[start of Listed entries]

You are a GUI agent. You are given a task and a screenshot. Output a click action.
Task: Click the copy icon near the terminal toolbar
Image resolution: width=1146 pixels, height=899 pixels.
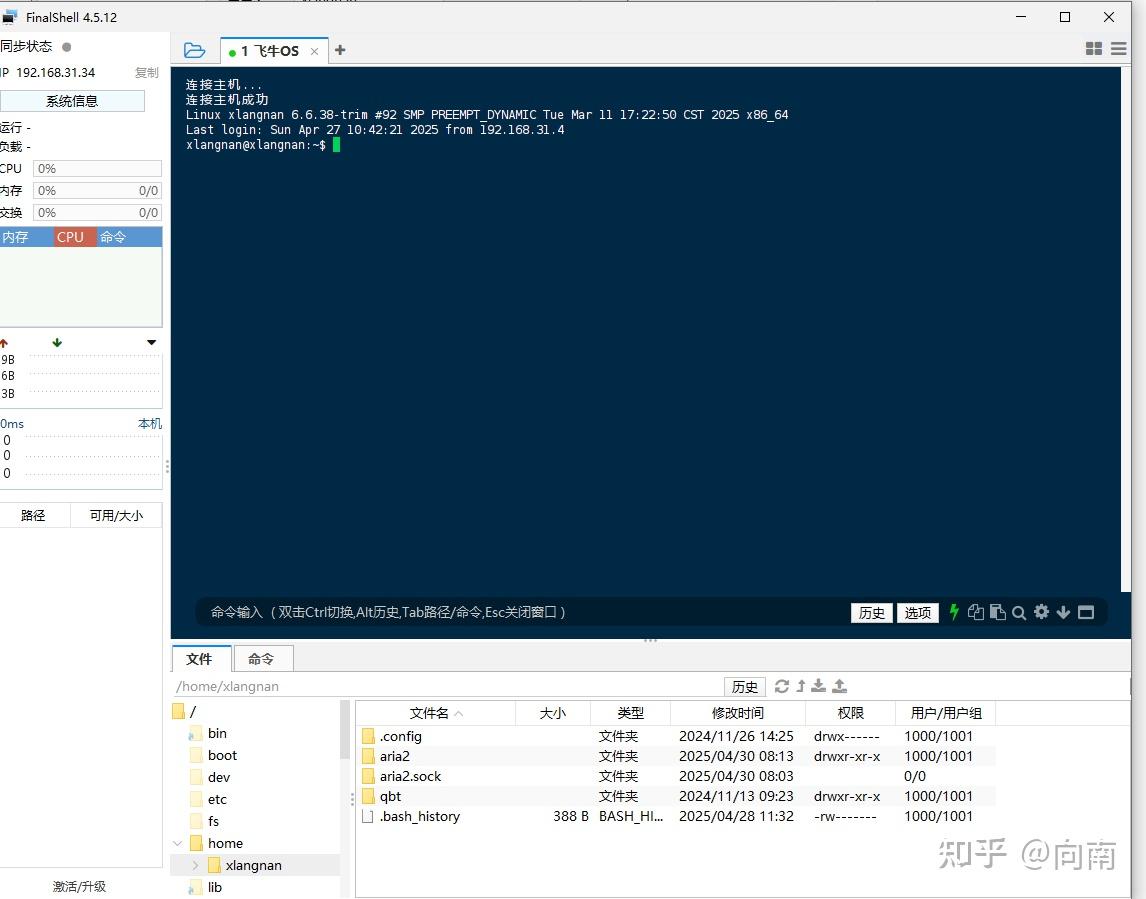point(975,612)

[end of Listed entries]
[start of Listed entries]

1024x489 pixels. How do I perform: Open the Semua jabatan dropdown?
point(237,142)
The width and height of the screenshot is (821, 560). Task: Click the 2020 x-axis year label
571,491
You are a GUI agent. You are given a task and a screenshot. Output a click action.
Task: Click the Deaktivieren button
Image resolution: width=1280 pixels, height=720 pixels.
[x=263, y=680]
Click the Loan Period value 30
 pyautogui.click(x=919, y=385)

[end of Listed entries]
[start of Listed entries]

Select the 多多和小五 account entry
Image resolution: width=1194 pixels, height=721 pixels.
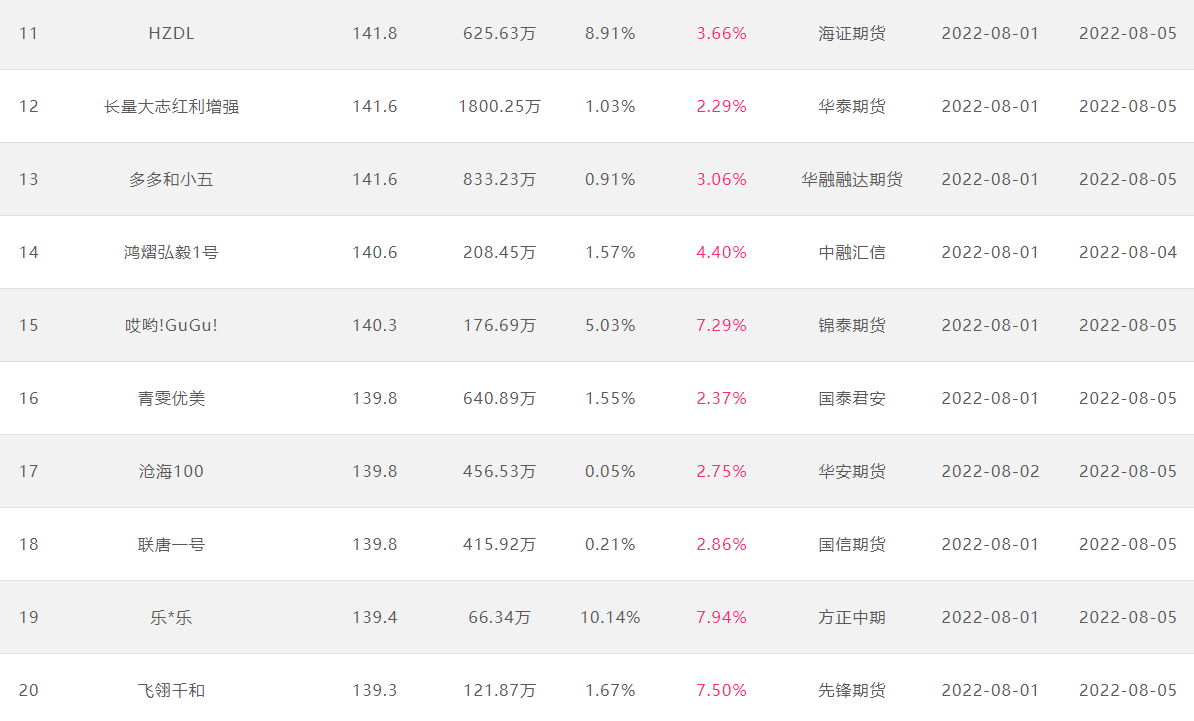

[end of Listed entries]

▶ _The task_
Turn the lines from the one containing "Select the 多多和小五 account entry" to the one containing "Image resolution: width=1194" into a Markdown table with the columns No. and Text, giving each line a row number and leaving out blank lines.

▶ _Exercise response_
| No. | Text |
|---|---|
| 1 | Select the 多多和小五 account entry |
| 2 | Image resolution: width=1194 pixels, height=721 pixels. |